A deeper look at this holiday reveals a whole lot of intriguing, even embarrassing, questions.

Scary purim costume 521 (photo credit: Courtesy)
Scary purim costume 521
(photo credit: Courtesy)
On the surface, Purim is the feel-good capital of the holidays, what with the wild revelry of the masquerade parties, the drink-till-you-drop feasting, the over-the-top parades that raucously fill the country’s streets. Why, it’s even the one time when kids and adults are actually encouraged to make noise in the synagogue! And the story line of Purim – it’s straight out of a Disney movie. Idyllic Jewish community enjoys a cushy Diaspora life until evil villain appears, determined to kill them all.
From nowhere comes a beautiful young girl – her real identity masked, just like any good superhero – who miraculously becomes the queen. At just the right moment, she unmasks, convinces the king to undo the nefarious plot and execute the plotters and saves her people.
And they all live happily ever after.
But it ain’t necessarily so. A deeper look at Purim – stop here if you hate reading the fine print – reveals a whole lot of intriguing, even embarrassing, questions. We can start with Esther, the maidel who would be queen. At the very least, she is forced against her will into the harem of Ahasuerus, a voracious womanizer with no great love of the Jews. The Talmud records that Ahasuerus gleefully went along with Haman’s planned genocide, even refusing to take the generous bribe which Haman offered him to secure royal approval for the plan.
But Esther’s plight is even more tragic if we accept the rabbis’ opinion that she was married to Mordecai. Now, she is guilty of adultery – a cardinal sin by Jewish law, requiring martyrdom – when she voluntarily goes to “meet” the king, whose tête-à-têtes are notoriously of a sexual nature. Esther understands the impossibility of her situation, expressed in her poignant cry to Mordecai, “I shall surely be lost forever!” I often ask myself, “How would this whole splendid scenario play in Mea She’arim or Bnei Brak?” Jewish girl is taken by a non-Jewish ruler, lives with him and has a child by him.
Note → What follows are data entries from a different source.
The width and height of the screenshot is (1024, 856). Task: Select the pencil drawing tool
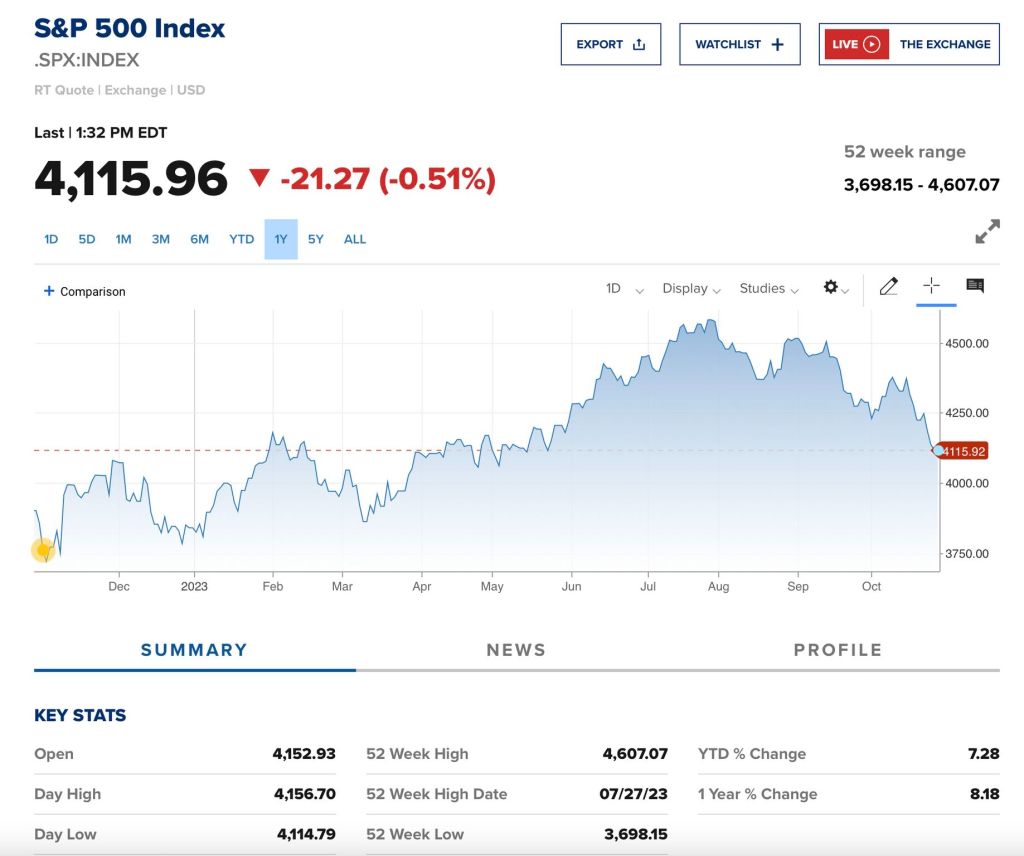pos(888,287)

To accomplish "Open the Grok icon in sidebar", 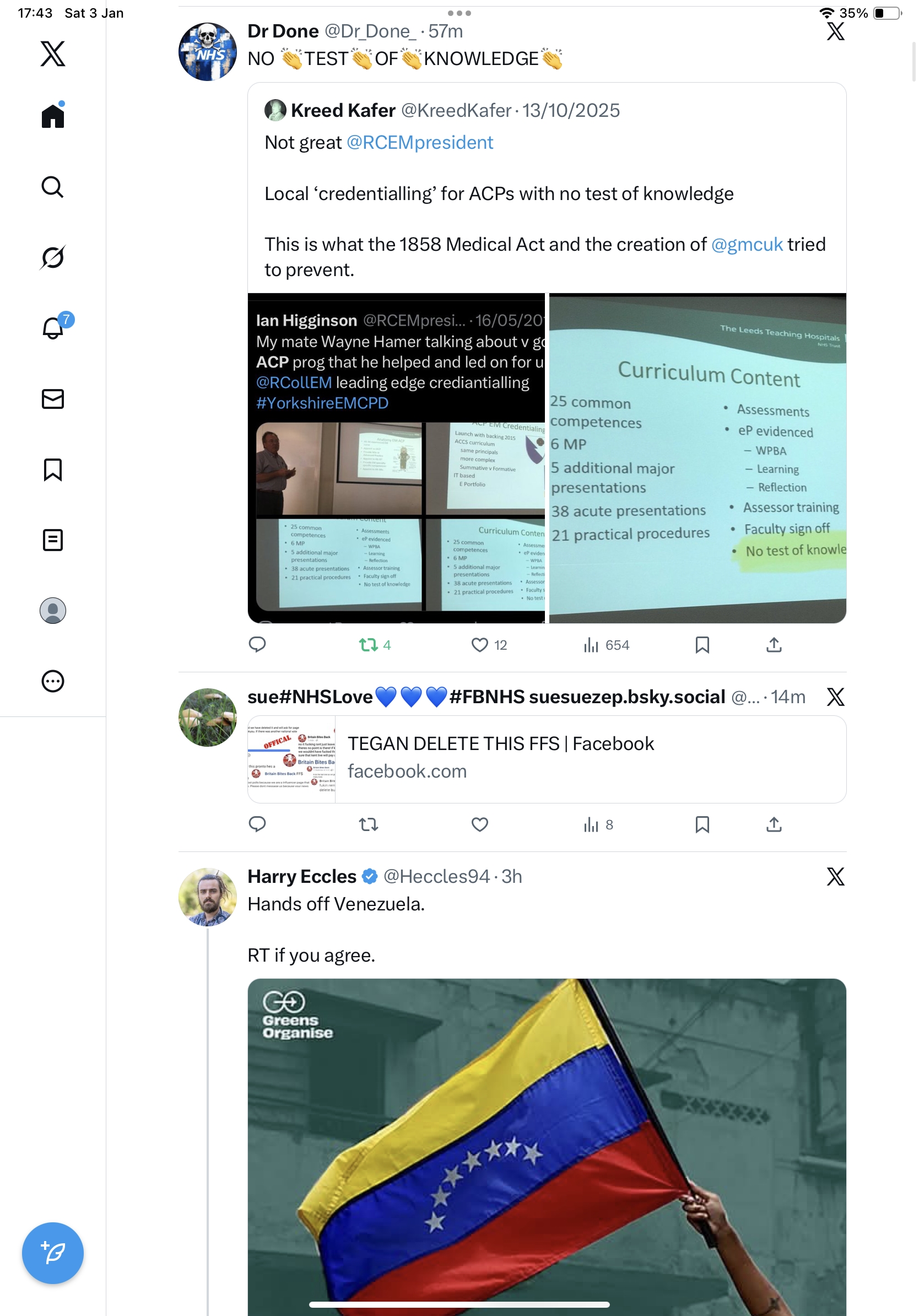I will pos(53,257).
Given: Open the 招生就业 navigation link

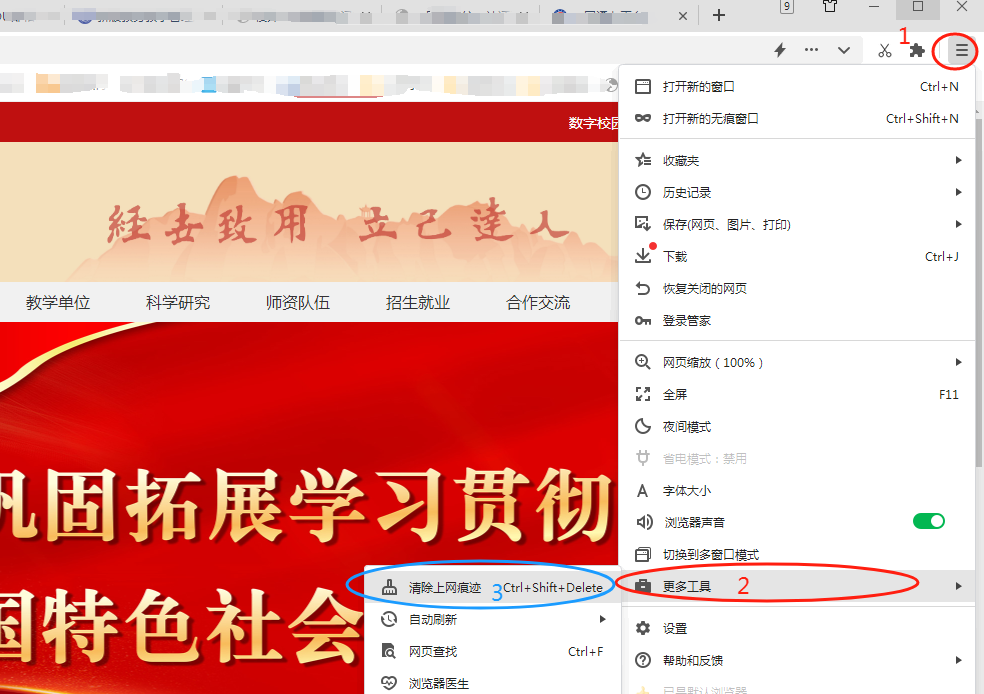Looking at the screenshot, I should (x=418, y=302).
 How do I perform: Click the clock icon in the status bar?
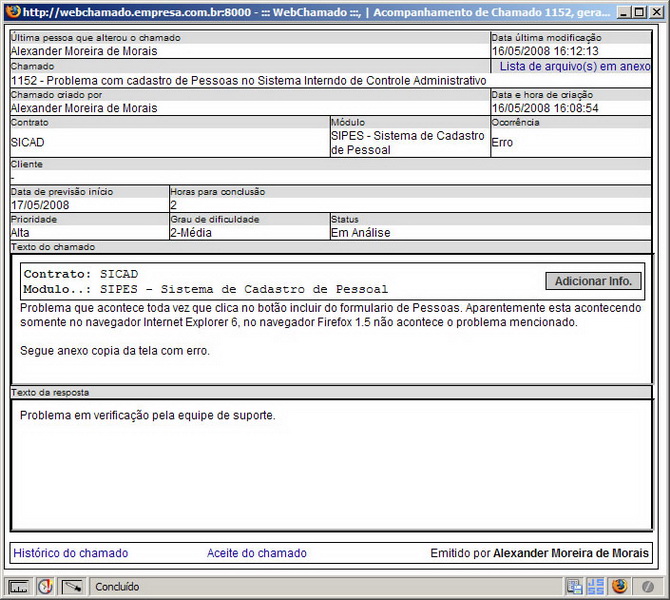(x=45, y=587)
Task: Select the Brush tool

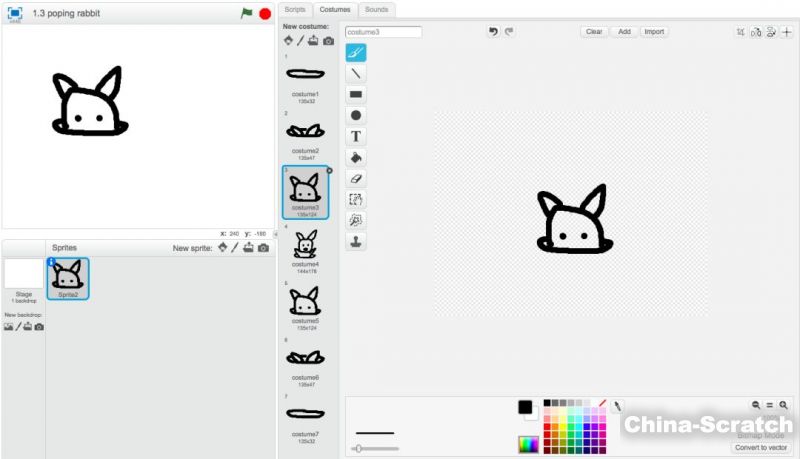Action: (356, 53)
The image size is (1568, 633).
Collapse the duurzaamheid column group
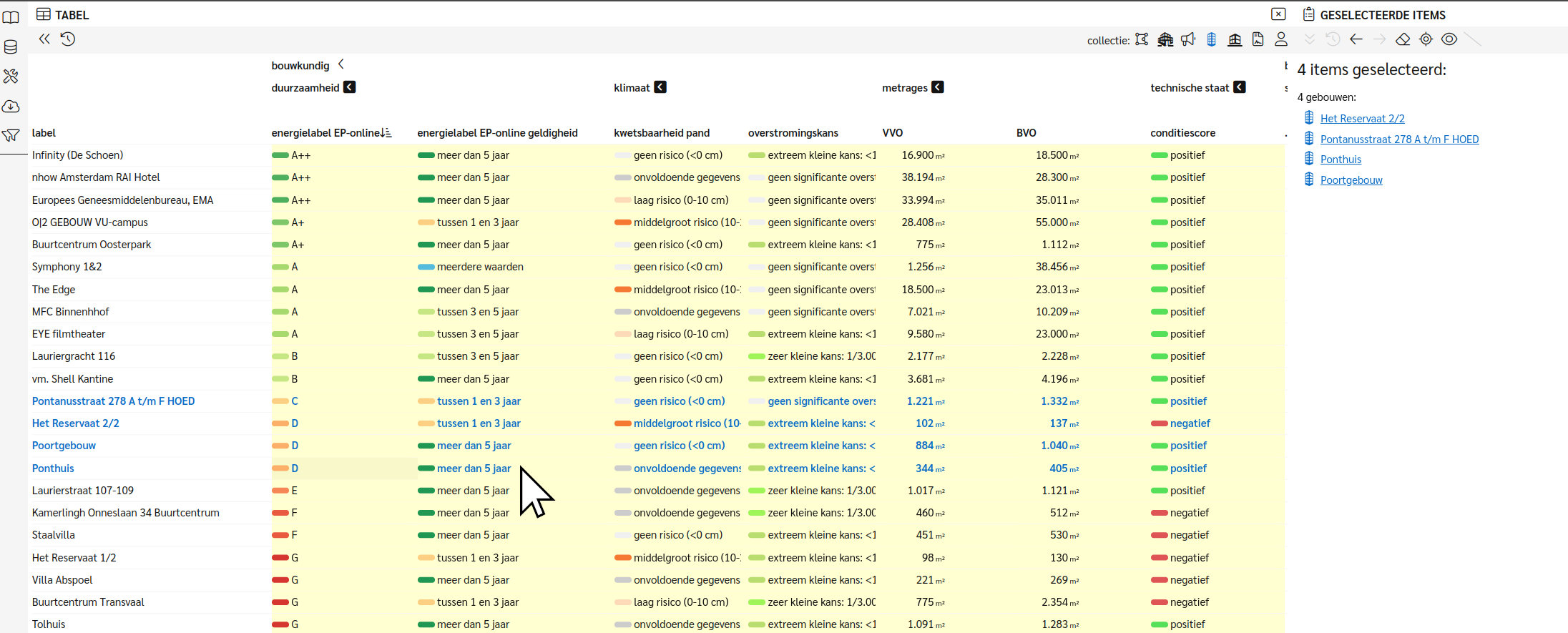click(x=349, y=87)
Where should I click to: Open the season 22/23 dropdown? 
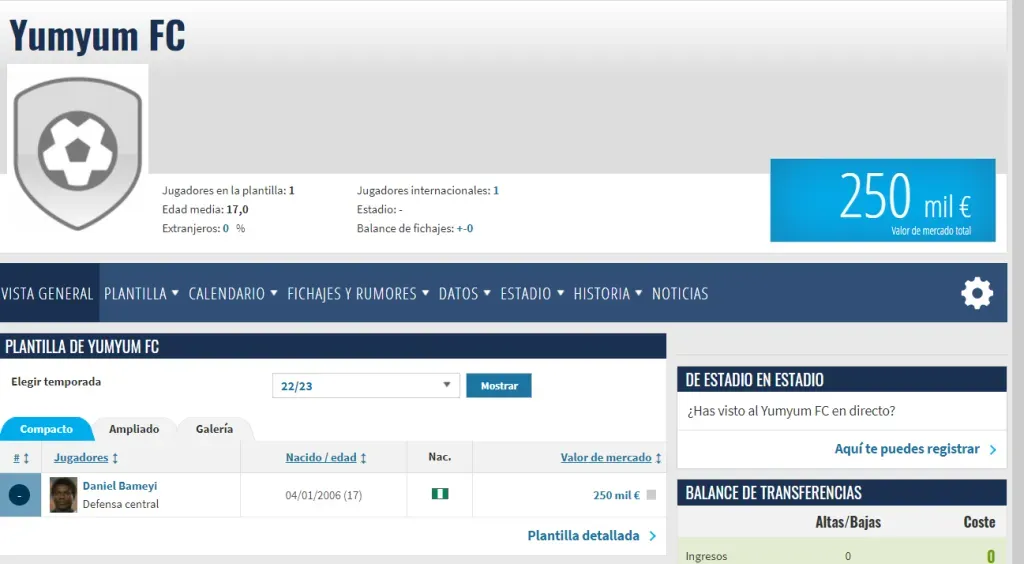pyautogui.click(x=365, y=386)
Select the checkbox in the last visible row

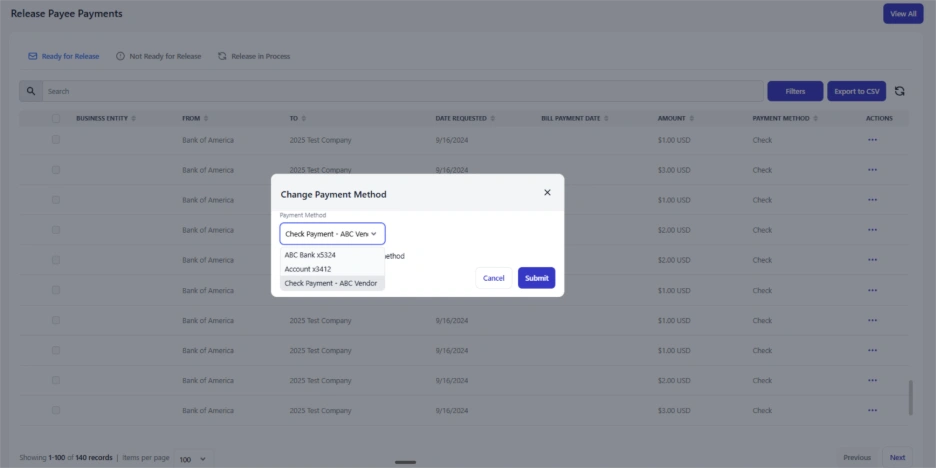[56, 410]
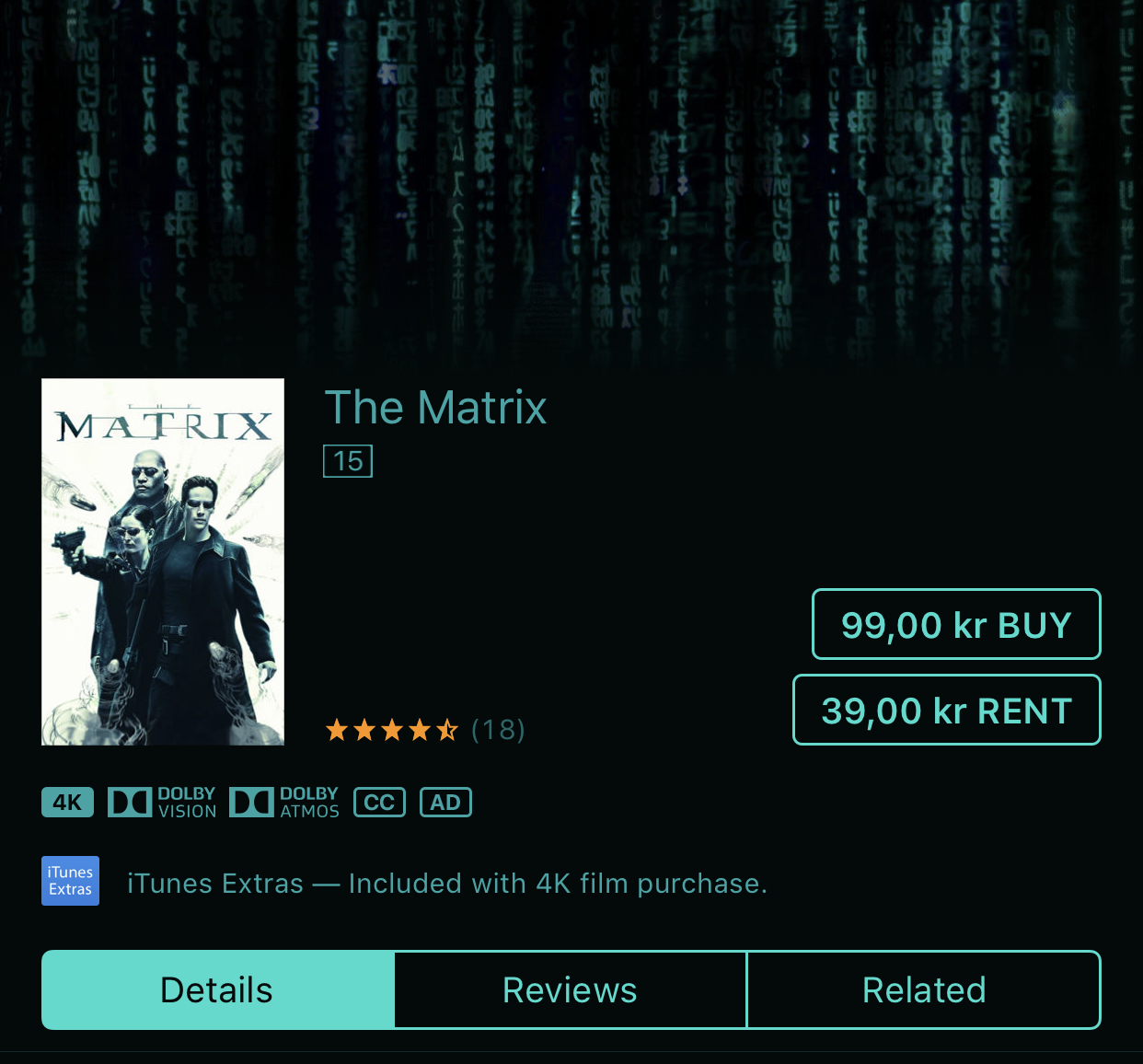Click the star rating row
The image size is (1143, 1064).
425,731
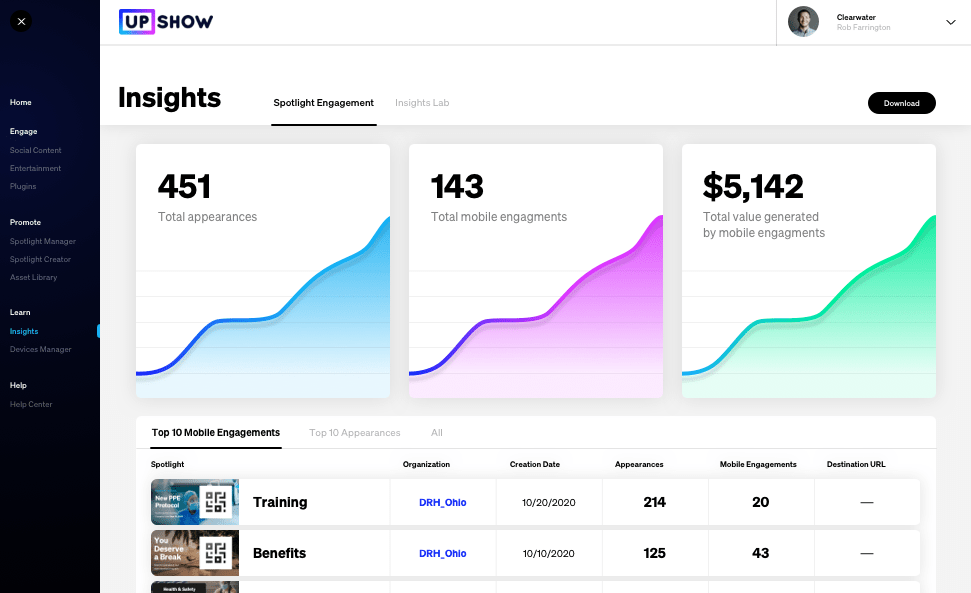Select the All tab in the engagements table

[437, 432]
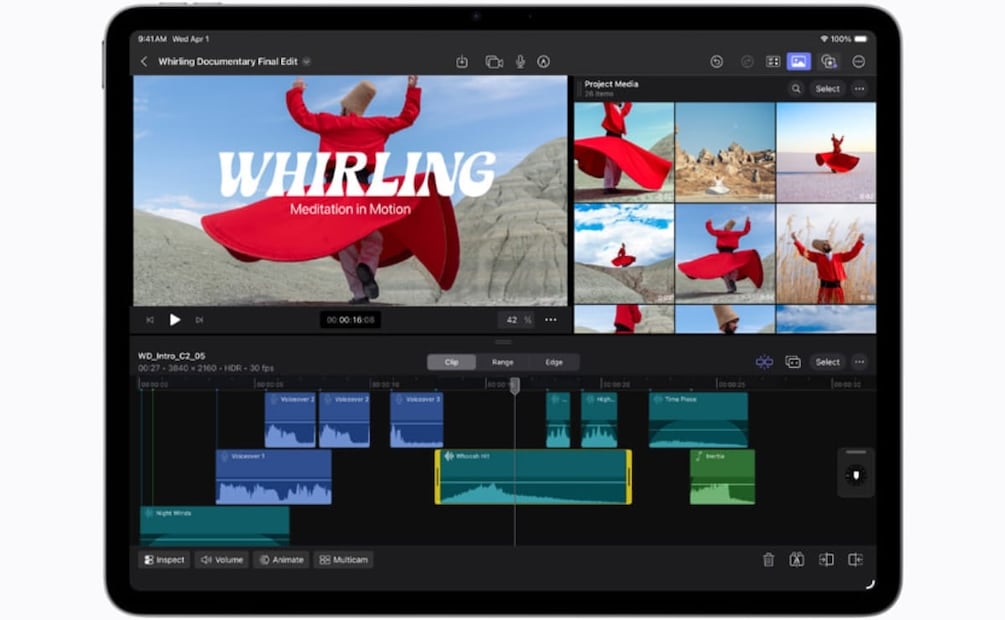Click the timeline playhead handle
The width and height of the screenshot is (1005, 620).
(x=515, y=386)
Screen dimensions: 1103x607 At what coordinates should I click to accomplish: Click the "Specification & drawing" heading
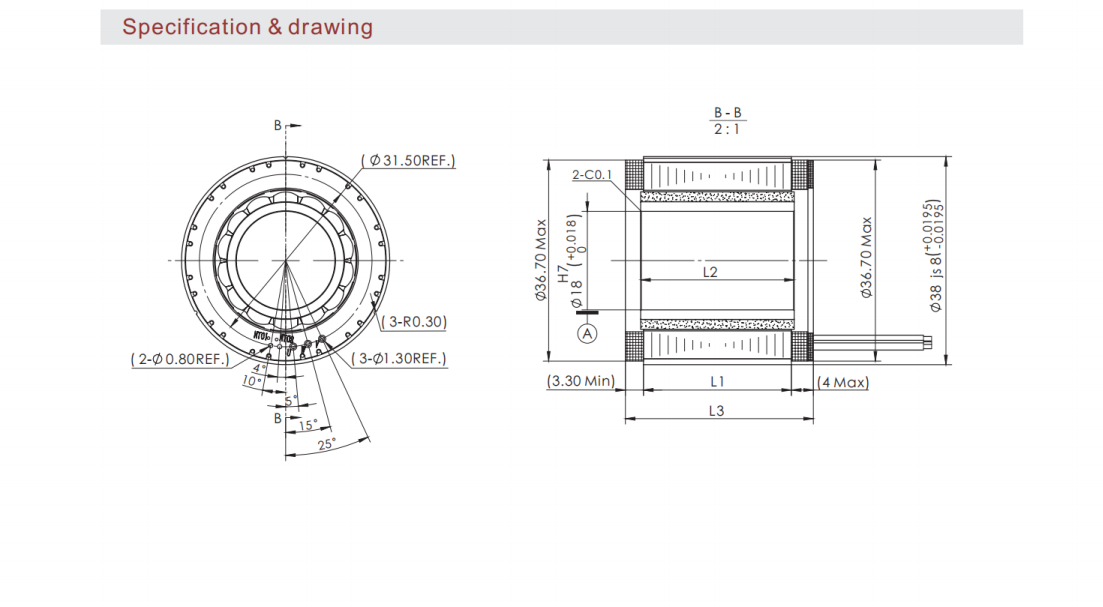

Would that union be celebrated? Does the end justify the means? THE JEWS, for their part, also don’t come off too well.
They are tossed about throughout the story, like powerless pawns, by Haman and Ahasuerus, forced to submit to the menace of one while begging for the mercy of the other. Indeed, one of the reasons why we omit the saying of the Hallel prayers of praise on Purim – customarily recited on every holiday – is that we remained, even at story’s end, under the subjugation of the Persian Empire.
Yet the rabbis, after long debate, finally decided to canonize the story of Esther and add it to our national calendar. I suggest they reached that decision for two crucial reasons.
First, something radical and revolutionary occurs near the end of the Megila. Perhaps for the first time in the life of the Jews in the Diaspora, we are given the right to form our own army and defend ourselves. Ahasuerus does not deign to dispose of the murderers bent on our destruction, claiming that an official edict, once sealed, can never be rescinded. But he does grant our petition to be allowed to take up arms and fight our own battle, and this we do with IDF-like courage and conviction, killing 75,500 of our enemies and erasing the existential threat.
This flash of independence is a beacon for our future, when we would have the means and the moxie to lay low any and all who would endanger our survival.
Indeed, the Megila winks at the time to come: When the Jews of Persia first learn of Haman’s plot, they are in a state of deep despair and anxiety. “And the city of Shushan was nabocha,” bewildered, a nebuch. But later, when we fought back and wiped out our foes, the opposite sentiment prevails: “And the city of Shushan tzahala v’samecha,” rejoiced and celebrated. ”Tzahala” – from the word tzahal – an army of our own.
And then the final, hidden chapter of the Megila gives it its true and lasting significance. Esther and Ahasuerus have a child – Darius – and he rises to the throne upon Ahasuerus’s death. Darius decrees that the rebuilding of the Temple in Jerusalem – destroyed 70 years ago – may now begin. He thus reaffirms the order originally given by Cyrus 18 years previously, and suspended by Ahasuerus’s first wife Vashti. The center of Jewish life, soon enough, will return to our eternal capital.
IT IS in this merit that the story of Purim achieves permanent value, and why it is the only event that occurs in Diaspora Jewish history – from the Exodus to the present – which is commemorated by the Jews of every community.
As with all of our heroes and holidays, Purim is a complex combination of grief and glory, tragedy and triumph.
But in the end, the twin pillars of Jewish independence and the expression of the Jewish national destiny in Israel firmly support the sages’ decision to uphold Purim as a national day of celebration.
Particularly in our day, when we can witness the pride of a magnificent Israeli army and a rebuilt Jerusalem of Gold, each of us has “lots” (Purim) to celebrate.